WHAT TO DO
**a)** In the Current Conservation interview below, render this sentence in Spanish: "Under the guise of a magazine, it is a space where art meets science, a platform where the visual meets the verbal, a forum where the two cultures can meet, share and learn from each other."
**b)** Write what comes next in the Current Conservation interview below, picking up right after its final line.

Start of SUPPLIED TEXT

Q&A with Current Conservation Editor Kartik Shanker

Picture from What Really Happens When We Tame Our Rivers

Through SCB partnerships, we can support like-minded organizations who's missions align with our own, and they can help support us too. One of these partnerships is with Current Conservation, a not-for-profit quarterly print and online magazine that works with scientists, science writers, and artists across the world to tell stories from the field of conservation in a manner that engages both scientific and non-scientific audiences. 

We held a Q & A with Current Conservation Editor Kartick Shanker so our members can learn more about why were working together, what Current Conservation hopes to accomplish, and why the world needs this publication. 

Why does the world need Current Conservation

Current Conservation is a campfire, huddled around which we invite scientists, science writers, and artists across the world to tell stories from the field of conservation, reflecting human-environment relations at their core. Current Conservation aims to capture the messy diversity of life on its canvas, from the simple beauty of landscapes, to the intricacies of ecological relationships, to our complex cultural and political connections with nature. Under the guise of a magazine, it is a space where art meets science, a platform where the visual meets the verbal, a forum where the two cultures can meet, share and learn from each other. 

What inspires Current Conservation to tell conservation stories?

End of SUPPLIED TEXT
Start of EXTRACTED ENTRIES

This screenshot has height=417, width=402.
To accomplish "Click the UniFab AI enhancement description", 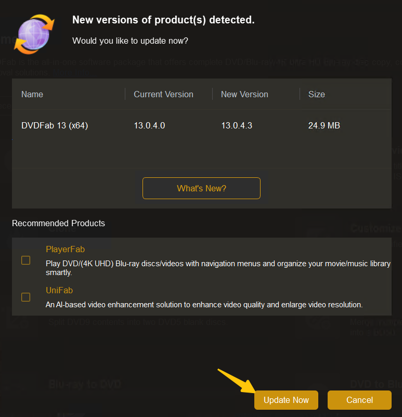I will [204, 304].
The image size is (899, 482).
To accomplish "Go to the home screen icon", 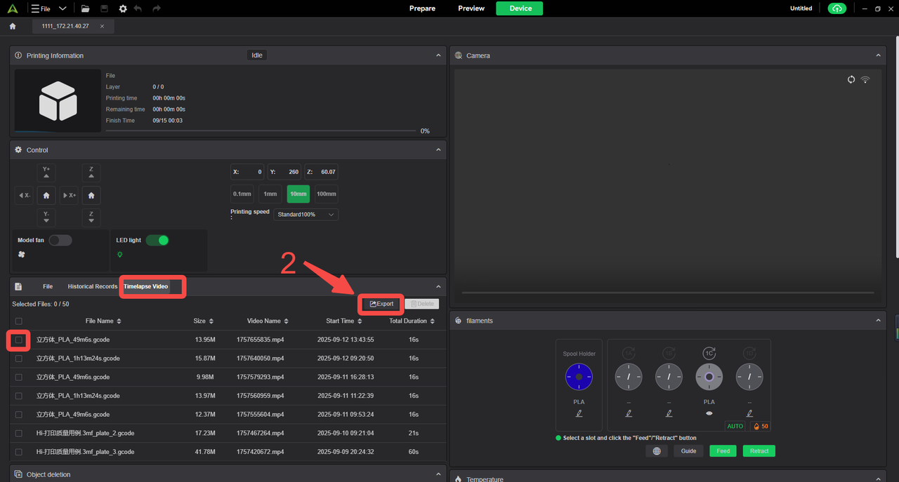I will (13, 26).
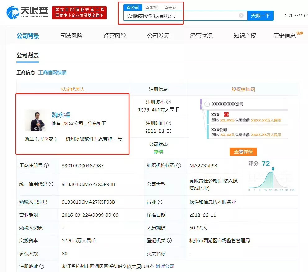
Task: Collapse the XXXXXXXXX公司 equity tree node
Action: (207, 104)
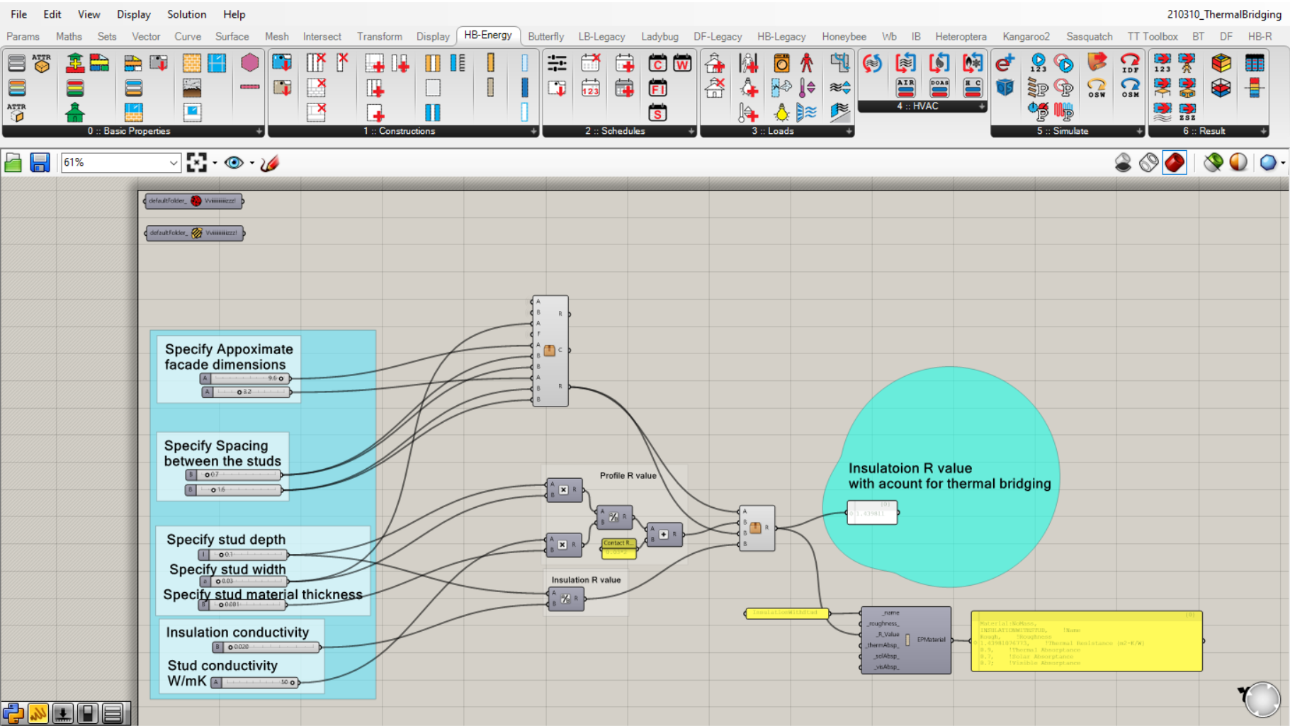This screenshot has width=1290, height=726.
Task: Enable the red shaded preview mode
Action: [x=1174, y=163]
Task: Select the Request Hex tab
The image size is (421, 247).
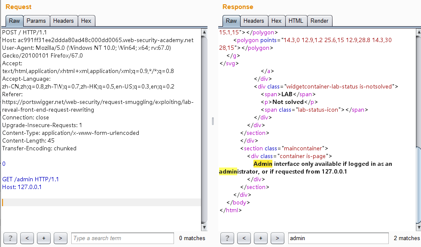Action: (86, 21)
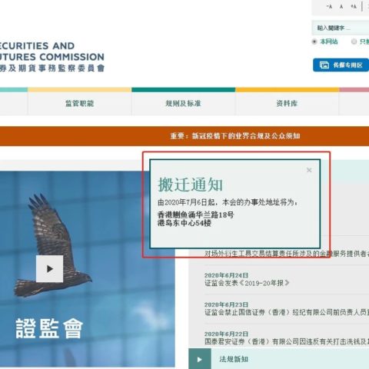Select the second search scope radio
369x369 pixels.
(354, 42)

End of EXTRACTED ENTRIES

YOUR RESPONSES
**a)** Bajo la apariencia de una revista, es un espacio donde el arte se encuentra con la ciencia, una plataforma donde lo visual se encuentra con lo verbal, un foro donde las dos culturas pueden encontrarse, compartir y aprender la una de la otra.

**b)**
Conservation is often portrayed as the noble pursuit of saving endangered species or more grandly, the planet. But, like every other human endeavor, it has its share of successes and failures, of positive outcomes and negative impacts, of sad stories and happy endings. CC aims to bring out all that’s real in conservation – the ingenuity, the creativity, the persistence, the all too human frailty, but most of all, our collective hope for a better future. And in telling these stories, CC hopes to inspire deeper connections with both culture and nature, both for the storytellers and their audience. 

What is CC Kids and what do you hope it accomplishes?

CC Kids serves as a vehicle to communicate our passion for nature, wildlife and conservation to the next generation. To catch them young. We hope that the articles and art help create connections with nature, and that the stories about conservation and conservationists shine a light on what’s possible. As much as that, we believe that telling stories and creating art for children has a certain innocence and exuberance that evokes joy and inspires action.

Why are SCB members an important resource for Current Conservation’s goals to tell conservation stories? 

As the largest society of conservation scientists and practitioners, SCB is a great source of nature and conservation stories from around the world, on different species from a range of habitats and a variety of cultural contexts. In addition, the diversity of views and opinions, of perspectives shaped by society, gender and experience can provide a rich vein of material that reflects the present and shapes the future. 

How can SCB members get involved and support the work and mission of Current Conservation?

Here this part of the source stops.